Posted: 13/09/2013 at 12:16

It will have lots of roots, not just one so, as Dove says, spray regularly with glyphosate and this will eventually kill off all the roots too.  If you can't spray, the alternative is to pull off all visible top growth and check every few days for new shoots reappearing.  Remove these by hand or use a spot gel or paint on treatment of glyphosate on the leaves and eventually the roots will die from lack of food form above.  

Either way it's a slow process and requires patience.

Digging is another option but no matter how painstaking you are, little bits of root will be missed and will grow into new plants and you'll have to remove every visible bit form the roots of plants you want to keep as well as the soil in between.  

I'm going through this process myself after surgeries which have meant I've been unable to look after the garden for nearly 2 years so bindweed, couch grass, nettles, creeping buttercup and thistles have been enjoying themselves.   


Posted: 13/09/2013 at 12:06

I can remember eating native bilberries as a child and them having a much more intense flavour (and blue effect on the tongue) than blueberries.

I have my blue and bilberries planted ina part of the veg patch where I have dug out deep, fertile but alakline loam and rpelaced the soil with bags of ericaceous compost.   Apart from having their blossom frosted at teh wrong moment, my two blueberries have enjoyed the cool wet spring and put on masses of new growth and look amazingly healthy.  The two wee bilberries have done well too and almost doubled in size this season.

For winter, I shall erect a sturdier frame than last year and place a netting windbreak around them and I'll leave it in place till the frosts have passed and the fruit has set.  This year the winds bent and broke the frame so I ended up removing the netting too early.   We've also booked our hols for next August and not July so I'm expecting to get the best of the black and red currants and all the blueberries and strawberries.  This year a lot ended up being scoffed by the birds.  I always leave them some but there are limits.

Moans about GW

Posted: 12/09/2013 at 14:21

Joe Swift's allotment planning was risible, but not a sstupid as his execution of those plans.  BIg mistake in my opinion.  I want a section on growing veggies to be done by someone who has relevant knowledge and experience and isn't going to be making bigger mistakes than most beginners.   They should have got Cleve West to do it rather than have him just hanging around occasionally.

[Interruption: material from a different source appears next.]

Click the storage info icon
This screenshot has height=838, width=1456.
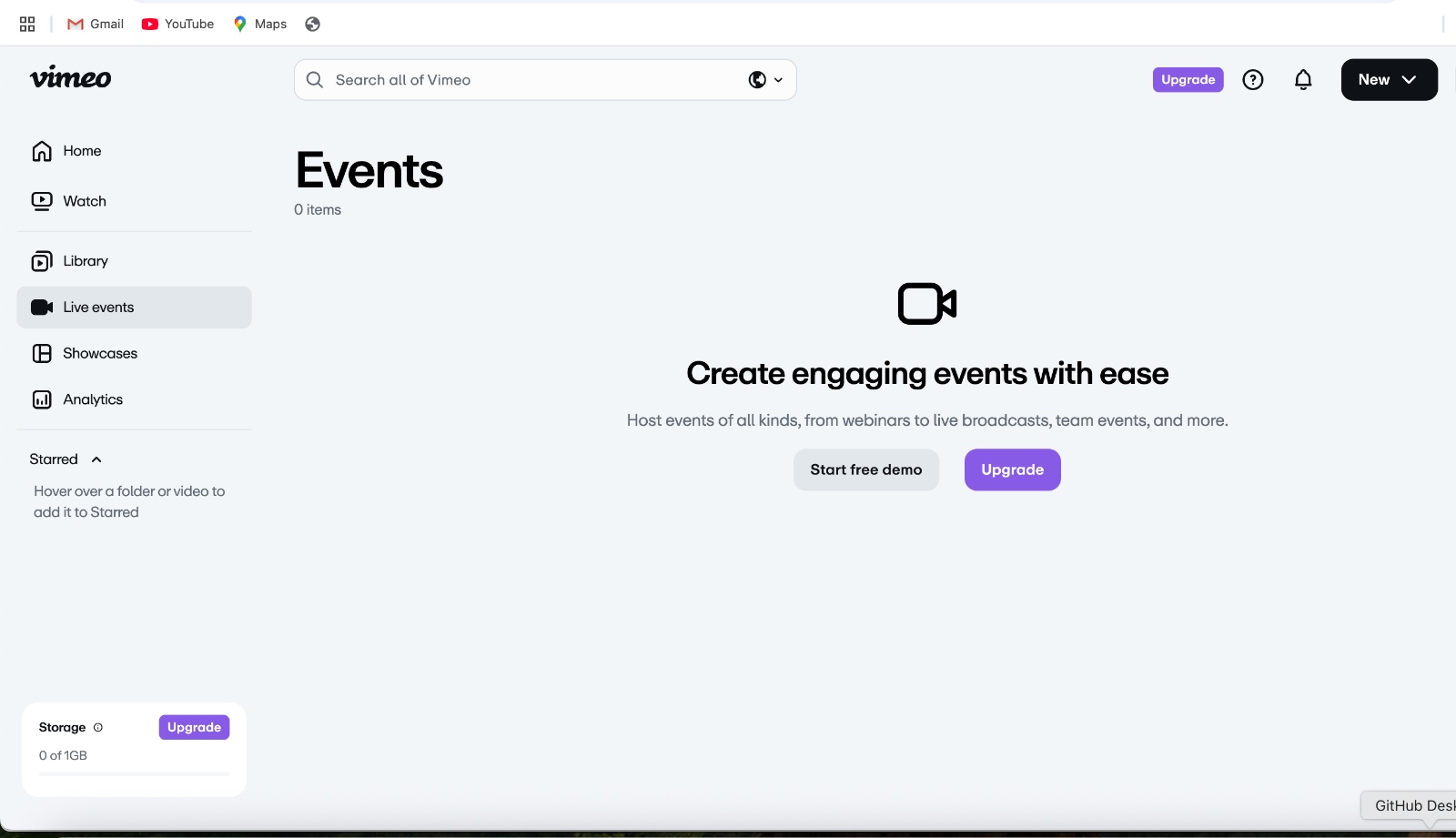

Monty is getting better at showing how to do stuff but I still reckon it's stuff not many find relevant to their gardens.

I do so agree we need more gardening with programmes better focussed to wards particular audiences with all levels of experience and skill and different styles of garden and conditions.



Posted: 11/09/2013 at 09:11

How big are they?  I collected some tiny ones 3 years ago from a nursery in Cumbria and they are only just getting to about a foot wide and 6" high and haven't flowered yet.   No confusion about seasons though as some leaves are starting to colour up a beautiful red.  One or two leaves turning on the neighbouring blueberries too.

All of them are looking very healthy though so fingers crossed for a good crop this year.  The blossom on the blueberries was frozen at just the wrong moment so we only had about a dozen berries in all this year.

Fingers crossed for better luck next year and I hope you get a good crop too.